Which lines of the data below hold "beside"? Copy each of them.

Input for this task:
· · · · ·
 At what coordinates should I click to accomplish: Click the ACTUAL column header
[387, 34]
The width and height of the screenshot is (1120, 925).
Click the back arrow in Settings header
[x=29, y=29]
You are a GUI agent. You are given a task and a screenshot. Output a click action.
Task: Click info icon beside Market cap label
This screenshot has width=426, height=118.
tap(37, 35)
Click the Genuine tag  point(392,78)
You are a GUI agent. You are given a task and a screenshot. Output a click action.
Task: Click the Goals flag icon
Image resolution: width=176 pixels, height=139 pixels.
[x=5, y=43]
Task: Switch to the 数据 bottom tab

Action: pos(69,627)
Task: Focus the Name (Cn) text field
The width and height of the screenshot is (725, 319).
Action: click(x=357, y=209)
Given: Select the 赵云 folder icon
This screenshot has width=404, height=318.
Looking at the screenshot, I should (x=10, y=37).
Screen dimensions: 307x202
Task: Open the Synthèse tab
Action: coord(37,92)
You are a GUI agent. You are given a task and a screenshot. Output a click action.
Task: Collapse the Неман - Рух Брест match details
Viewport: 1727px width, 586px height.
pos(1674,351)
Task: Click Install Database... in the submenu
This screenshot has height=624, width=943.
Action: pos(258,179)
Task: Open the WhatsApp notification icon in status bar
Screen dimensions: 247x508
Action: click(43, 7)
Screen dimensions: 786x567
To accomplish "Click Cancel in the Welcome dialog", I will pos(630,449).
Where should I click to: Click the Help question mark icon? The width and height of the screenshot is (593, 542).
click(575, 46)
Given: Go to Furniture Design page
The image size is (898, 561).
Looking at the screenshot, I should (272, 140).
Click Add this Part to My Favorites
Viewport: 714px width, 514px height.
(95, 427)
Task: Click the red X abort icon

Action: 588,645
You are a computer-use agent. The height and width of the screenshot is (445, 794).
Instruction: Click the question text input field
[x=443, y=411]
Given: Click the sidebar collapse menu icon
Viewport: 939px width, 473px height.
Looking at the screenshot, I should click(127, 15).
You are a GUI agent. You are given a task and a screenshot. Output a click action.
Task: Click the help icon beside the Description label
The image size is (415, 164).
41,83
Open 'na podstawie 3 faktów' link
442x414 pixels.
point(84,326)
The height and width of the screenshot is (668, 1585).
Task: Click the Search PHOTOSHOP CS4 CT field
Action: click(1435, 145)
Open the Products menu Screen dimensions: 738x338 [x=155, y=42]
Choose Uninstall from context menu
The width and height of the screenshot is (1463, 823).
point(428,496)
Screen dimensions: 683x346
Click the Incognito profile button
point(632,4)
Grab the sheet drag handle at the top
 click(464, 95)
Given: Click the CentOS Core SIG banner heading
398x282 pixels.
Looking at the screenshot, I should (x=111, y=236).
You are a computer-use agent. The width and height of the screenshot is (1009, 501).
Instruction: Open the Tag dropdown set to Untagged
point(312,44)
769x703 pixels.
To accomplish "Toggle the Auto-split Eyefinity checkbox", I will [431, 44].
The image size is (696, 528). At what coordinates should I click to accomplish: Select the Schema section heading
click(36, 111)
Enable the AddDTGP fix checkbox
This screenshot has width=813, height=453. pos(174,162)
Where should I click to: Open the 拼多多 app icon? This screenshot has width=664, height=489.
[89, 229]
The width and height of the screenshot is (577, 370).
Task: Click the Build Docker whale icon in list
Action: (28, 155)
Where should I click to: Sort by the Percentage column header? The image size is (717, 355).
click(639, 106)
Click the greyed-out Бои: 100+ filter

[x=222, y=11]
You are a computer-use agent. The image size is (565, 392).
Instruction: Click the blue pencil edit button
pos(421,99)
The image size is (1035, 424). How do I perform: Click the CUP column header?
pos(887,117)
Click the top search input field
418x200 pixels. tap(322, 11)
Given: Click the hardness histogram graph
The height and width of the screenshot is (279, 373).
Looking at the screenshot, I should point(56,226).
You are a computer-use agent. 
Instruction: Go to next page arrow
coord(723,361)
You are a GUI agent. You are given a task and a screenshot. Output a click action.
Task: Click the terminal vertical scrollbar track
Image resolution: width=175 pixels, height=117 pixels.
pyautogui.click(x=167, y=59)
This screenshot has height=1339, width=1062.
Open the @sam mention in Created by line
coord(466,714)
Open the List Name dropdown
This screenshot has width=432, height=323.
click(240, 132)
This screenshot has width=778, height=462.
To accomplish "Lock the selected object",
· · · · ·
Solution to the problem:
Task: Click info icon beside Market cap label
Task: Click the help icon beside the Description label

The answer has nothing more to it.